None of the participants, with ages ranging from 5 to 36 years, received antibiotics during the six months prior to stool sample collection. Demographic, clinical, and diet information also was collected. Rett severity was assessed with a clinical severity score.

About half of Rett patients consumed a combination of table food and commercial formulas, while about one-fourth each consumed table food or formula alone. Used formulas included whole cow milk protein source (used by 58%), a protein hydrolysate source (19%), an amino acid source (8%), a soy protein source (3%), and an alternative plant, nut, and/or meat-based source (11%).

Results showed that among girls and young women with Rett syndrome, the richness and diversity of their gut microbiota were reduced significantly after puberty and in those with severe disease, relative to those with mild or moderate disease.

This suggests an association between gut microbiota dysbiosis and Rett’s severity, consistent with findings from one of the previous Italian studies.

In addition, gut microbiota was found to be influenced by patients’ diet. Gut microbiota’s richness and diversity was lower in those receiving formula as their sole dietary source, while its composition was significantly different between patients consuming less, or more, than 4.1 grams of dietary fiber per day.

Given that diets rich in fiber have been associated with increased presence of beneficial gut microbes, collectively these findings suggest “a potential benefit of table foods, particularly a vegetable-rich, fiber-rich diet,” the researchers wrote.

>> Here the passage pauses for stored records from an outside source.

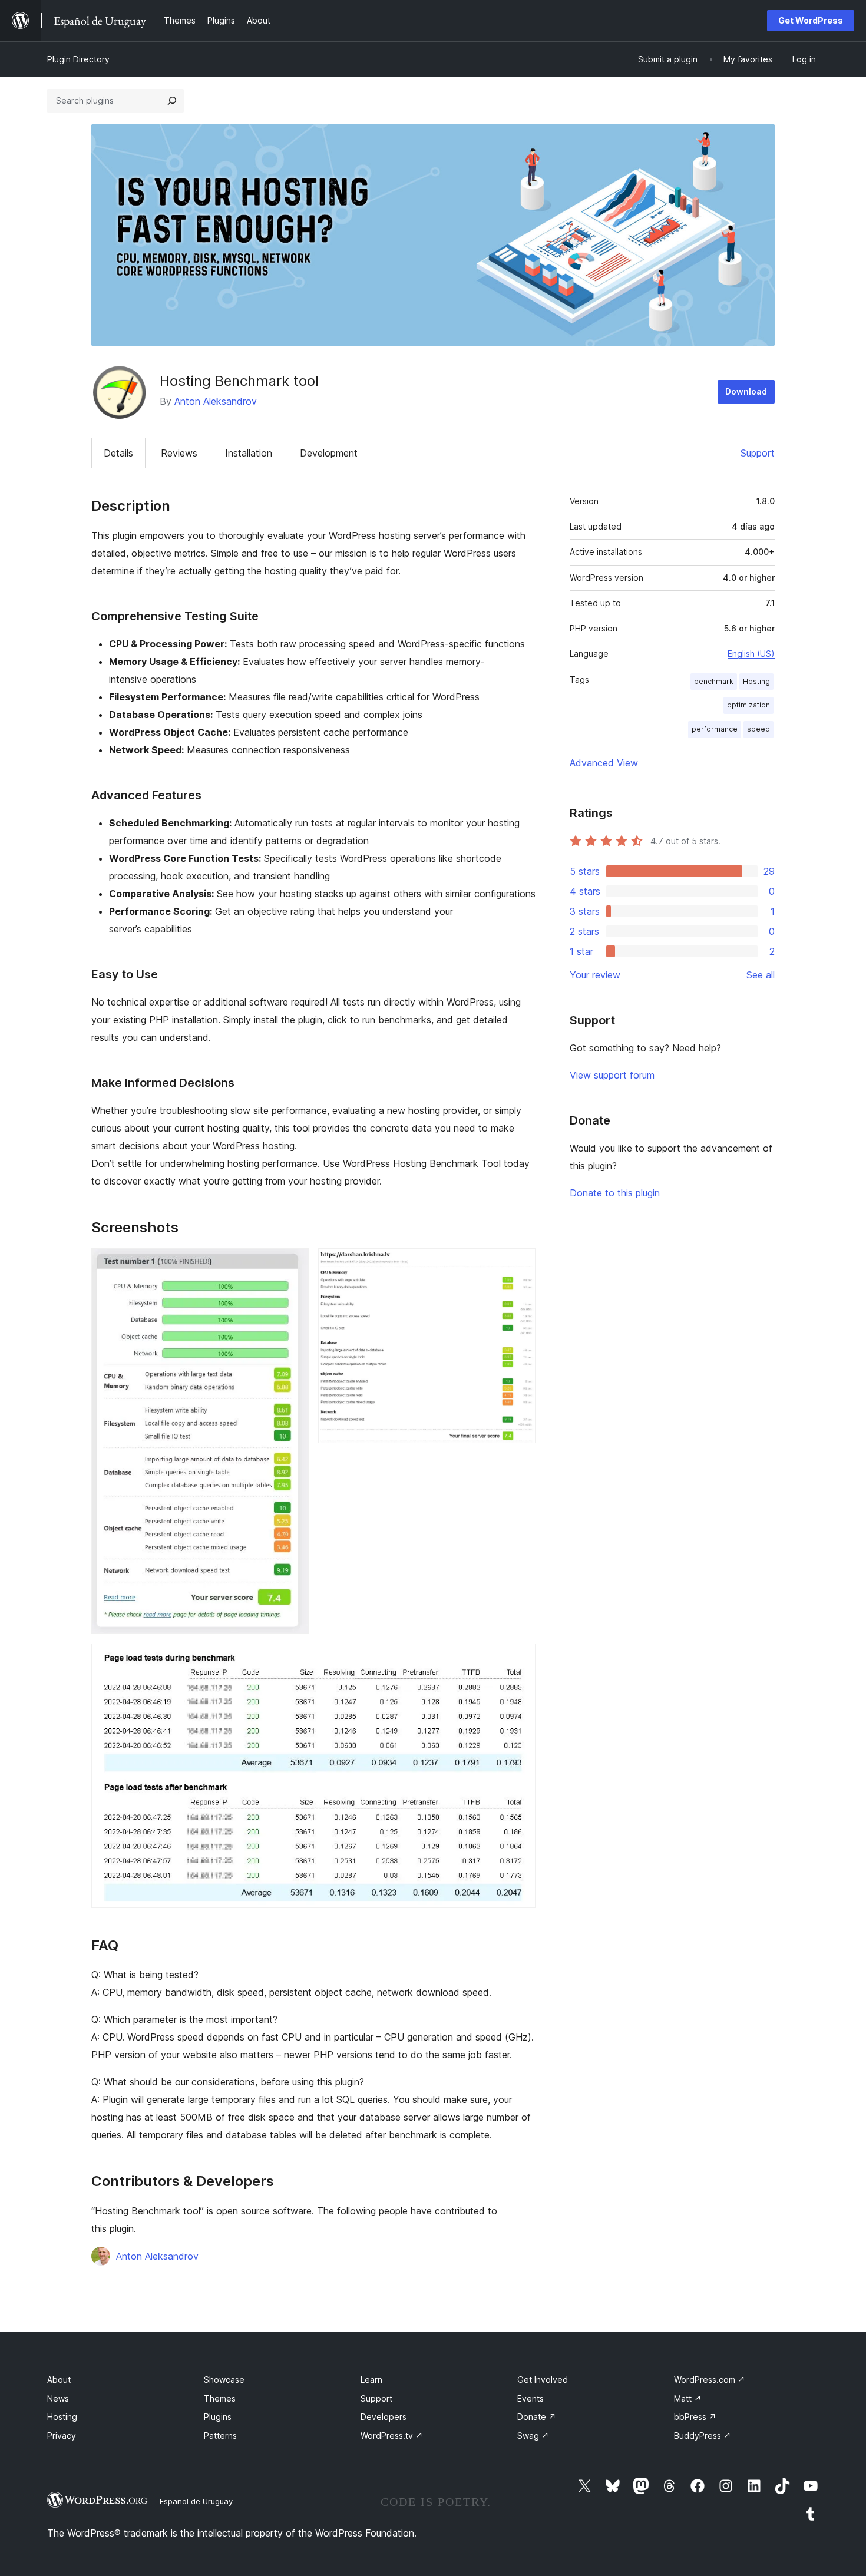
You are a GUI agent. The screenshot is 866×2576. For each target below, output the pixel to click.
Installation (248, 453)
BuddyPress (702, 2435)
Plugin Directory (78, 59)
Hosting (756, 681)
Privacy (61, 2435)
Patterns (220, 2435)
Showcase (224, 2380)
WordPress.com (709, 2380)
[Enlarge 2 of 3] (519, 1264)
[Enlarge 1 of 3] (293, 1264)
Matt (688, 2398)
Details (118, 453)
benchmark (713, 681)
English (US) (751, 654)
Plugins (218, 2417)
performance (715, 729)
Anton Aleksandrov (215, 401)
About (59, 2380)
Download (746, 391)
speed (758, 729)
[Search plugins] (172, 101)
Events (530, 2398)
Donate (536, 2417)
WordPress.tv (392, 2435)
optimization (748, 704)
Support (758, 453)
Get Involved (542, 2380)
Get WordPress (810, 20)
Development (329, 453)
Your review (595, 975)
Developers (383, 2417)
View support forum (612, 1075)
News (58, 2398)
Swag (533, 2435)
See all (760, 975)
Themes (220, 2398)
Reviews (179, 453)
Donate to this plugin (615, 1193)
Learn (371, 2380)
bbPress (695, 2417)
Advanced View (604, 763)
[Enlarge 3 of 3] (519, 1659)
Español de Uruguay (196, 2501)
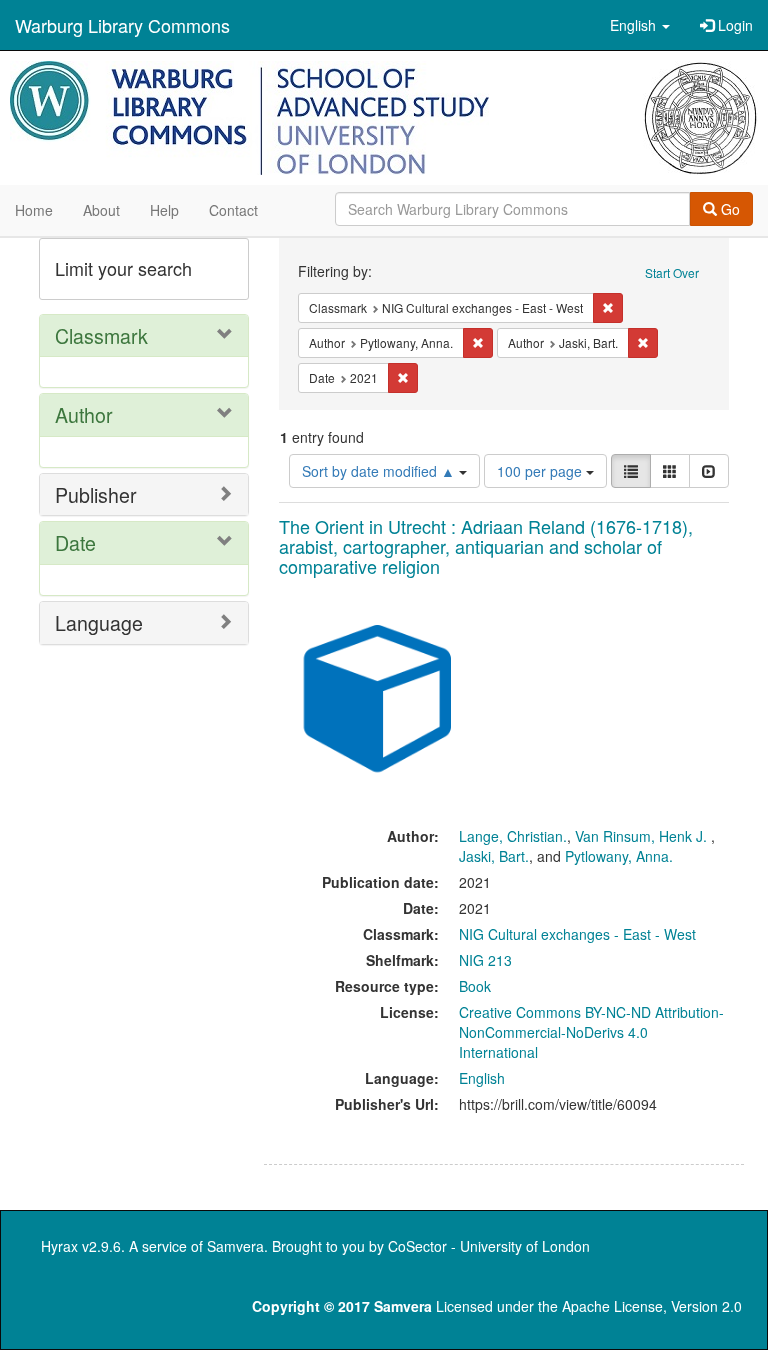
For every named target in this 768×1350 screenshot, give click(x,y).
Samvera (235, 1246)
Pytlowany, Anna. (619, 856)
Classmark (101, 335)
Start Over (672, 272)
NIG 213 (485, 960)
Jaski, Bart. (494, 856)
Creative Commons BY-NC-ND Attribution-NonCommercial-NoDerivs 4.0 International (591, 1032)
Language (99, 622)
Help (164, 210)
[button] (640, 25)
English (482, 1078)
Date (75, 542)
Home (34, 210)
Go (728, 209)
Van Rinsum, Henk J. (643, 836)
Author (84, 414)
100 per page (541, 471)
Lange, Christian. (513, 836)
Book (475, 986)
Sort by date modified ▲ (380, 471)
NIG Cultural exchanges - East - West (577, 934)
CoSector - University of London (489, 1246)
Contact (233, 210)
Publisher (96, 494)
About (101, 210)
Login (733, 25)
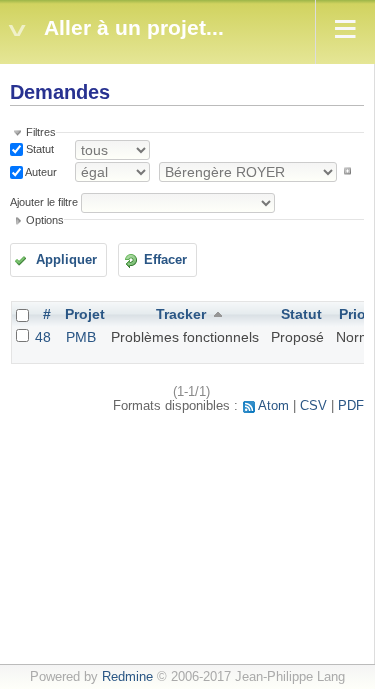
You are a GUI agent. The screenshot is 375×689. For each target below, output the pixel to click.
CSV (313, 406)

No differences in gut microbiota composition were found among Rett patients based on the presence or absence of symptoms, including anxiety, hyperventilation, abdominal distention, or changes in stool frequency and consistency.

This means that a causal association between gut microbiota dysbiosis and gastrointestinal dysfunction in Rett patients cannot yet be inferred.

Moreover, and contrary to the Italian studies, the researchers found no significant differences in gut microbiota between females with and without Rett syndrome. However, the levels of three protein end products of gut bacteria metabolism — GABA, tyrosine, and glutamate — were significantly lower or tended to be reduced in Rett patients.

While the reason for these study discrepancies are not well-understood, they suggest “that increased sampling from a broad, diverse population will be necessary to appreciate fully the dysbiosis of the gut microbiome between RTT and unaffected individuals,” the team wrote.

Researchers also noted that previous studies suggested that analyzing gut tissue samples, rather than stool samples, provides a more accurate picture of microbiota alterations. As such, future studies using tissue samples are needed to better understand the underlying mechanisms of gastrointestinal problems in Rett syndrome.

Moreover, such studies “may reveal targets for manipulation of the gut microbiome for prevention or management of the gastrointestinal complications of this disorder,” the team concluded.